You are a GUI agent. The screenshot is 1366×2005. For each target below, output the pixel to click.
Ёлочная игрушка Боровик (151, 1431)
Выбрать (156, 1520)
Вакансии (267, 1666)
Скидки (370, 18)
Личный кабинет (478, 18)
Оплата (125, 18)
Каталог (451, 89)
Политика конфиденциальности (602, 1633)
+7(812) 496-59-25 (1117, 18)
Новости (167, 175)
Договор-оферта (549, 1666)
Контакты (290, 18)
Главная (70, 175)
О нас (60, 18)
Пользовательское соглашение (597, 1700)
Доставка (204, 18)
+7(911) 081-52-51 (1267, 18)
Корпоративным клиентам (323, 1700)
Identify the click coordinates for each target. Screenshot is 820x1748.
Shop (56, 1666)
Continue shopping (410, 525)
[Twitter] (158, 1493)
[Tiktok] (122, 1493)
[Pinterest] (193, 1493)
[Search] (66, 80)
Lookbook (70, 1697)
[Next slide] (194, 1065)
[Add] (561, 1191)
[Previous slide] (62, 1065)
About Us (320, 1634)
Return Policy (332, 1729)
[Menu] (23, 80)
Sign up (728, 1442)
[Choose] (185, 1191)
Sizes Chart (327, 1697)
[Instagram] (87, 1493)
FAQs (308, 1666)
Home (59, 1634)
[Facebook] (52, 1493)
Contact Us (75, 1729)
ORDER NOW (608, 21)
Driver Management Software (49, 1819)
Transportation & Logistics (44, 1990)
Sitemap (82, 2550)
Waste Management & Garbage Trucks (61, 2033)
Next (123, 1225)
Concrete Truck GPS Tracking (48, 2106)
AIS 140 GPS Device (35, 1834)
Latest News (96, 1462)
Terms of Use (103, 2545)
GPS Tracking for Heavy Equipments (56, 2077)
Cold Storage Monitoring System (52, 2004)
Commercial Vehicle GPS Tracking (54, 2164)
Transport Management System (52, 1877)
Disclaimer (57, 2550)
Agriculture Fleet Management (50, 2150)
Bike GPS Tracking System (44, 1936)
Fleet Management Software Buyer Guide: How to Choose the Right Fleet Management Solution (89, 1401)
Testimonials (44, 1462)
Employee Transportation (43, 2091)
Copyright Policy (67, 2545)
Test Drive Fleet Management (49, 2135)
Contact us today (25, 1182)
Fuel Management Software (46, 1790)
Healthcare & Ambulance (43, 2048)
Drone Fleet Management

════

Please repeat every entry, exactly as it was written.

### SOLVED PROBLEM:
You are a GUI agent. The screenshot is 1366×2005. For each target below, output the pixel to click.
Ёлочная игрушка Боровик (151, 1431)
Выбрать (156, 1520)
Вакансии (267, 1666)
Скидки (370, 18)
Личный кабинет (478, 18)
Оплата (125, 18)
Каталог (451, 89)
Политика конфиденциальности (602, 1633)
+7(812) 496-59-25 (1117, 18)
Новости (167, 175)
Договор-оферта (549, 1666)
Контакты (290, 18)
Главная (70, 175)
О нас (60, 18)
Пользовательское соглашение (597, 1700)
Доставка (204, 18)
+7(911) 081-52-51 (1267, 18)
Корпоративным клиентам (323, 1700)
Identify the click coordinates for each target. Screenshot is 820x1748.
Shop (56, 1666)
Continue shopping (410, 525)
[Twitter] (158, 1493)
[Tiktok] (122, 1493)
[Pinterest] (193, 1493)
[Search] (66, 80)
Lookbook (70, 1697)
[Next slide] (194, 1065)
[Add] (561, 1191)
[Previous slide] (62, 1065)
About Us (320, 1634)
Return Policy (332, 1729)
[Menu] (23, 80)
Sign up (728, 1442)
[Choose] (185, 1191)
Sizes Chart (327, 1697)
[Instagram] (87, 1493)
FAQs (308, 1666)
Home (59, 1634)
[Facebook] (52, 1493)
Contact Us (75, 1729)
ORDER NOW (608, 21)
Driver Management Software (49, 1819)
Transportation & Logistics (44, 1990)
Sitemap (82, 2550)
Waste Management & Garbage Trucks (61, 2033)
Next (123, 1225)
Concrete Truck GPS Tracking (48, 2106)
AIS 140 GPS Device (35, 1834)
Latest News (96, 1462)
Terms of Use (103, 2545)
GPS Tracking for Heavy Equipments (56, 2077)
Cold Storage Monitoring System (52, 2004)
Commercial Vehicle GPS Tracking (54, 2164)
Transport Management System (52, 1877)
Disclaimer (57, 2550)
Agriculture Fleet Management (50, 2150)
Bike GPS Tracking System (44, 1936)
Fleet Management Software Buyer Guide: How to Choose the Right Fleet Management Solution (89, 1401)
Testimonials (44, 1462)
Employee Transportation (43, 2091)
Copyright Policy (67, 2545)
Test Drive Fleet Management (49, 2135)
Contact us today (25, 1182)
Fuel Management Software (46, 1790)
Healthcare & Ambulance (43, 2048)
Drone Fleet Management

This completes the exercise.